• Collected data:
*** Begin section ***
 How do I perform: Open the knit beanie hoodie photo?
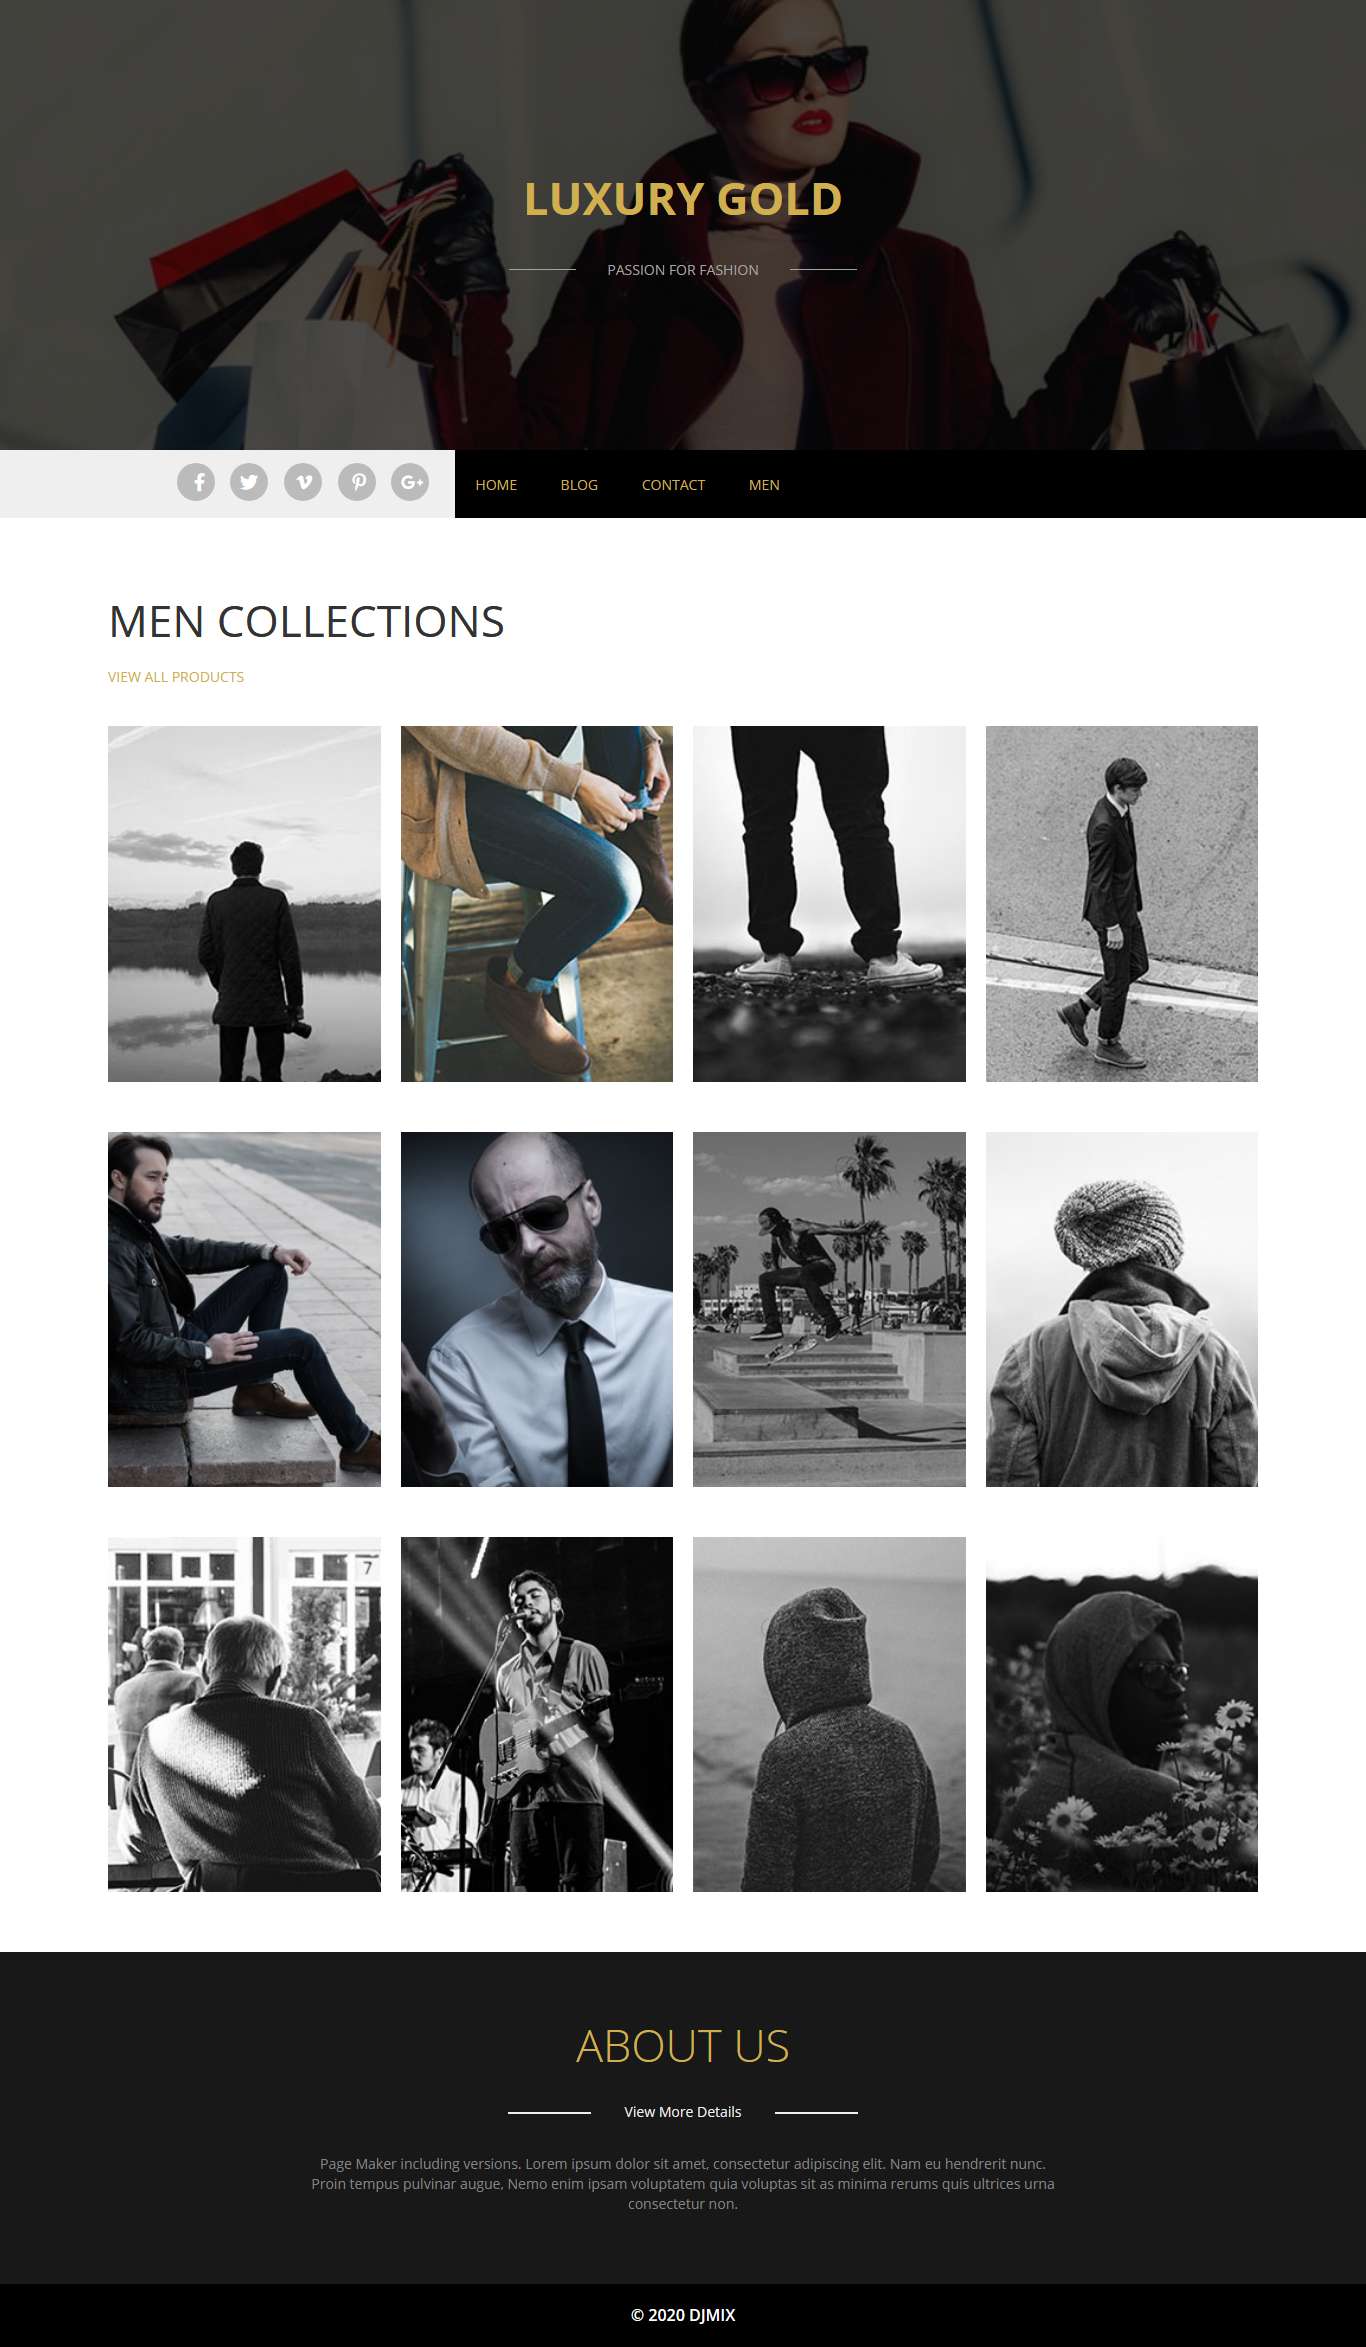pos(1122,1309)
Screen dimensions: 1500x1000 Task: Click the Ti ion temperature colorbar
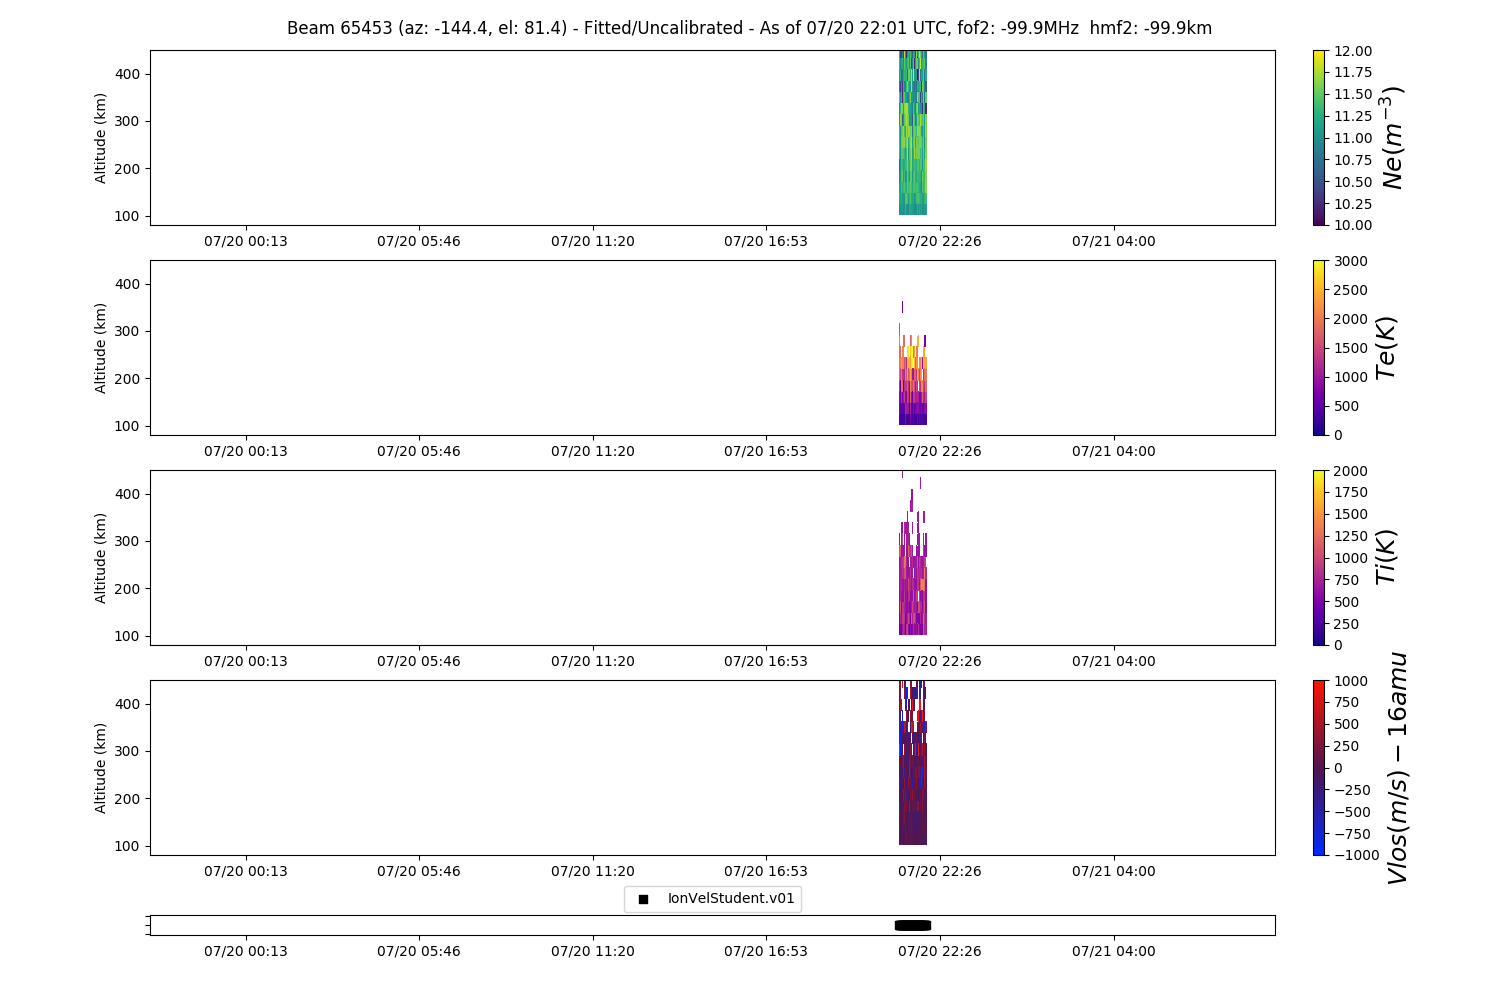(1320, 558)
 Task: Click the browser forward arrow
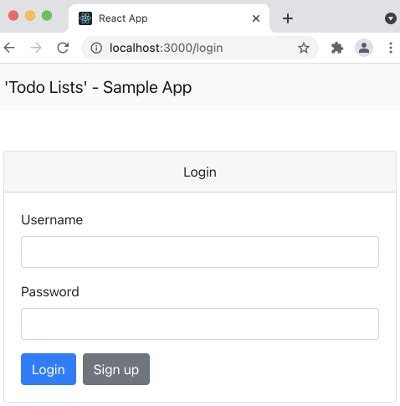[x=36, y=48]
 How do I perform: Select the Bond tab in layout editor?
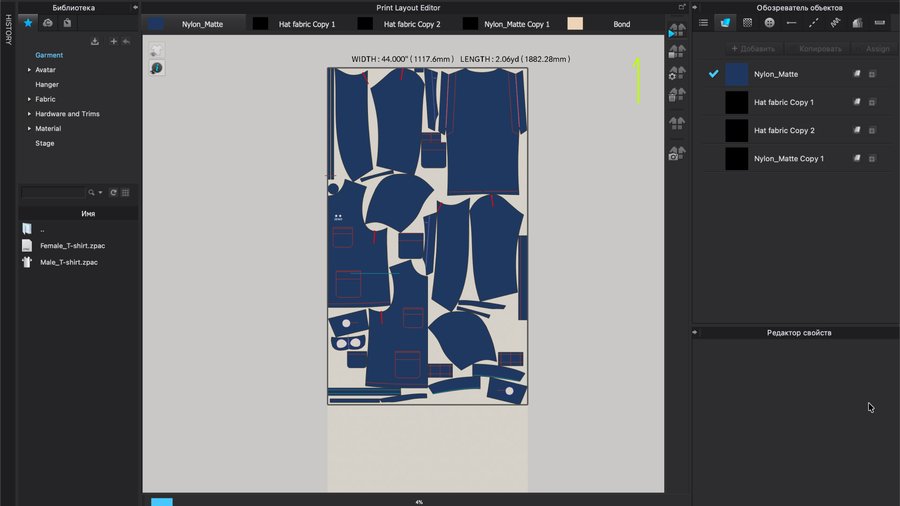621,24
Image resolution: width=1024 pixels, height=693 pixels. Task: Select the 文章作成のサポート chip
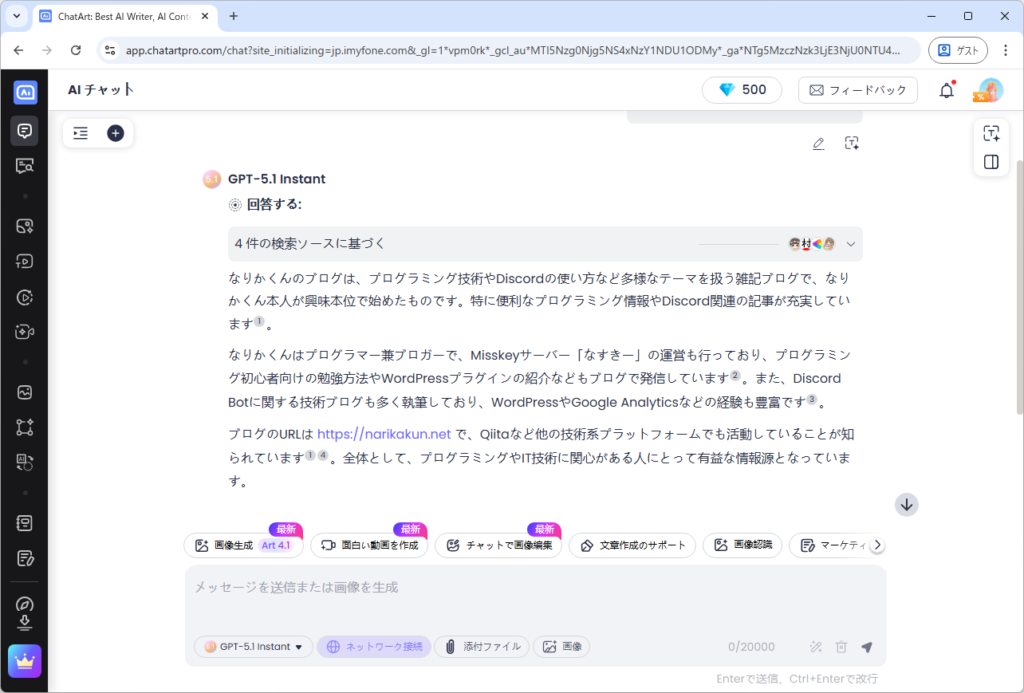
*** End section ***
• Work required: This task calls for the lines from the line holding "How do I perform: Select" through the last line above, restated word for word with both ends included and the pictures dropped.

• Exercise response:
 How do I perform: Select the Bond tab in layout editor?
621,24
Image resolution: width=1024 pixels, height=693 pixels. Task: Select the 文章作成のサポート chip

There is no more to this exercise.